-------- INPUT --------

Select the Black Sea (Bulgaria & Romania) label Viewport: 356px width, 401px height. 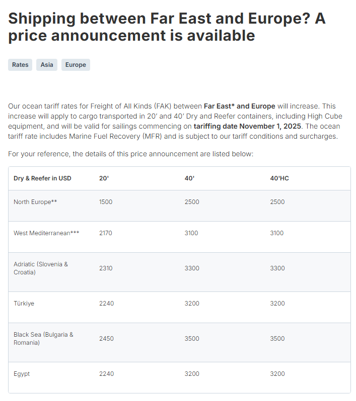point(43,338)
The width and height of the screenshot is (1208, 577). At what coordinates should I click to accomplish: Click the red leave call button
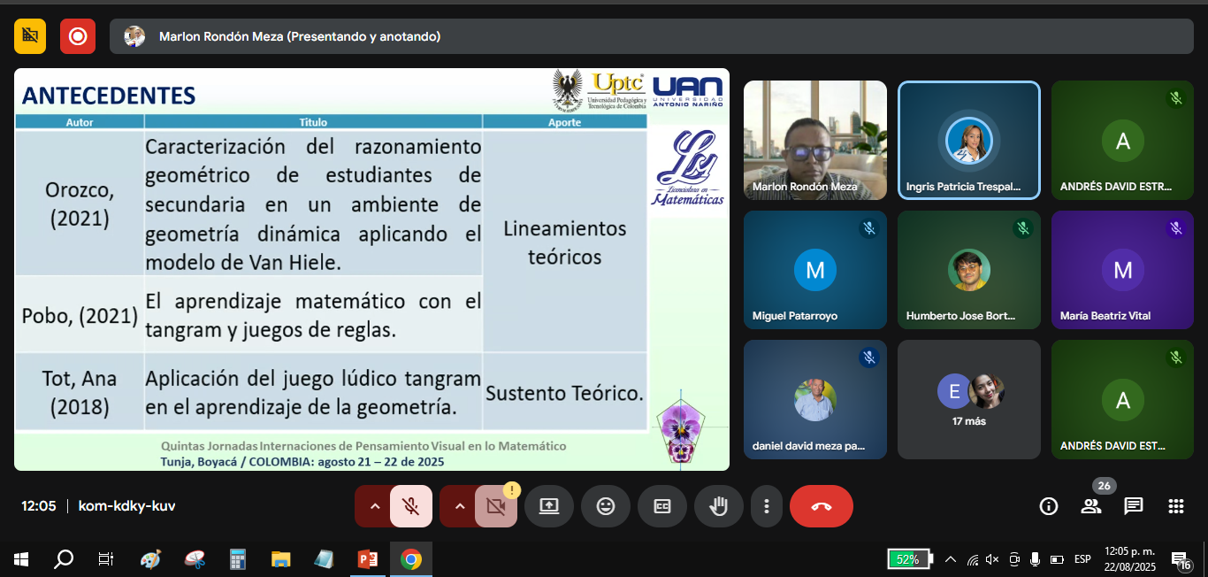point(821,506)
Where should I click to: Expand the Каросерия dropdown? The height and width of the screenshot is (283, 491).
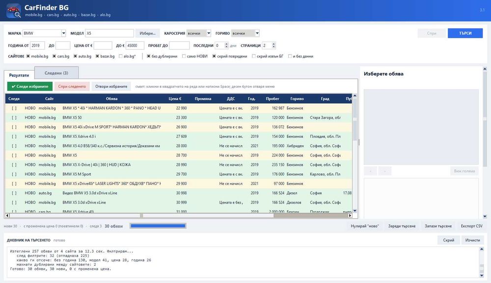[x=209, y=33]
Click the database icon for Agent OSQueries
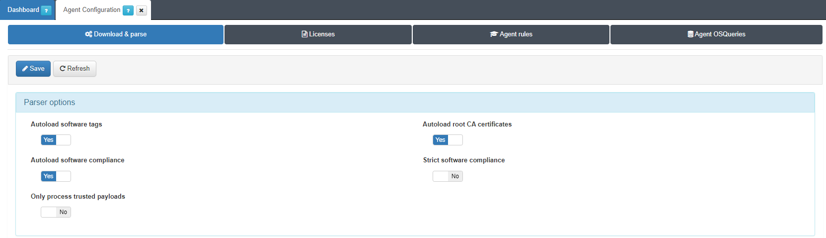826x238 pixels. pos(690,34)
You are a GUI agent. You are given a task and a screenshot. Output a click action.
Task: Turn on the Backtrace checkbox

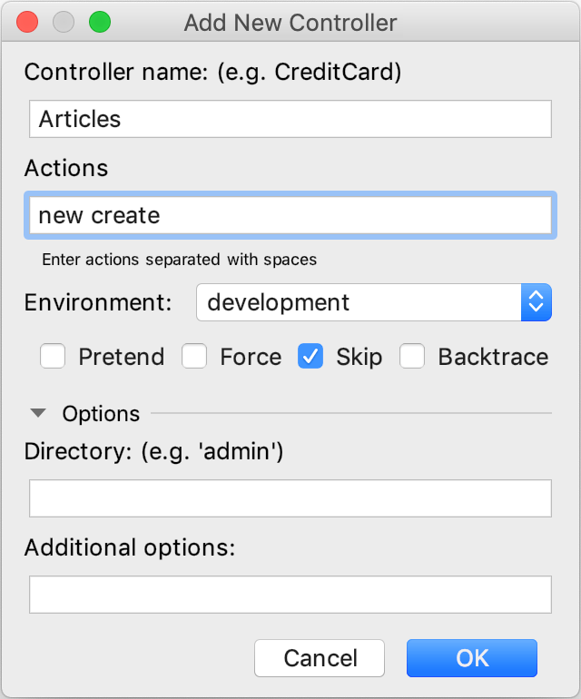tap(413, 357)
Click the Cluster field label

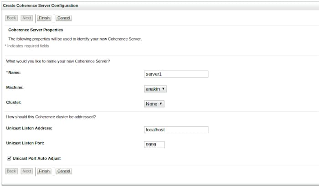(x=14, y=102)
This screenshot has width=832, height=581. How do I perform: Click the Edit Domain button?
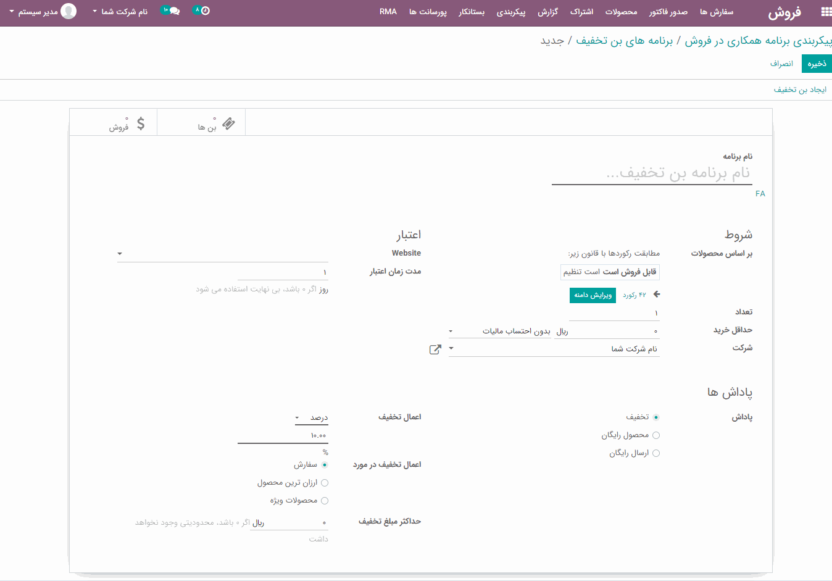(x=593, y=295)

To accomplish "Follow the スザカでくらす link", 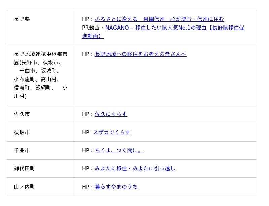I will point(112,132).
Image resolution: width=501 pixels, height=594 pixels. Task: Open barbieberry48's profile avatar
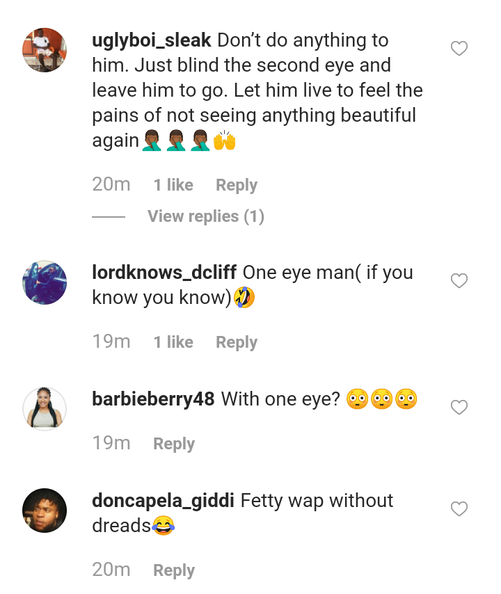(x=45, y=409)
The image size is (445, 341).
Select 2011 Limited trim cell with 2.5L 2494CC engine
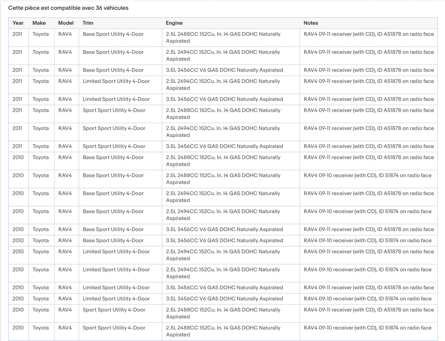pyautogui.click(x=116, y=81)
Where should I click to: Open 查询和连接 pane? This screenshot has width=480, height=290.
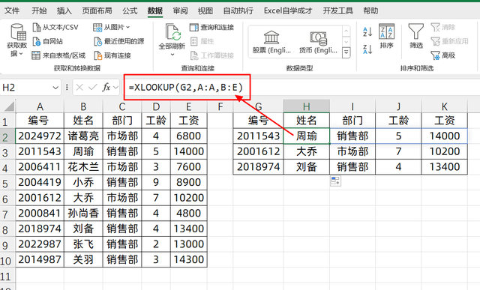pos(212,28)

--------

Only the lines from the one containing "Image resolution: width=501" through the end of the records are wanted, set down exactly and without their pictures.

* _ANSWER SECTION_
Image resolution: width=501 pixels, height=594 pixels. Task: Open barbieberry48's profile avatar
(x=45, y=409)
The image size is (445, 341).
Select 2011 Limited trim cell with 2.5L 2494CC engine
pyautogui.click(x=116, y=81)
Where should I click to: Open 查询和连接 pane? This screenshot has width=480, height=290.
pos(212,28)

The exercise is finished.